Data for analysis
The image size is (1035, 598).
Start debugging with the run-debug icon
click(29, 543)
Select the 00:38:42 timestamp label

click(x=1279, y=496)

Exercise brief
Make a verbatim copy of every entry shown above.

Output below
The image size is (1035, 598).
Start debugging with the run-debug icon
click(29, 543)
Select the 00:38:42 timestamp label

click(x=1279, y=496)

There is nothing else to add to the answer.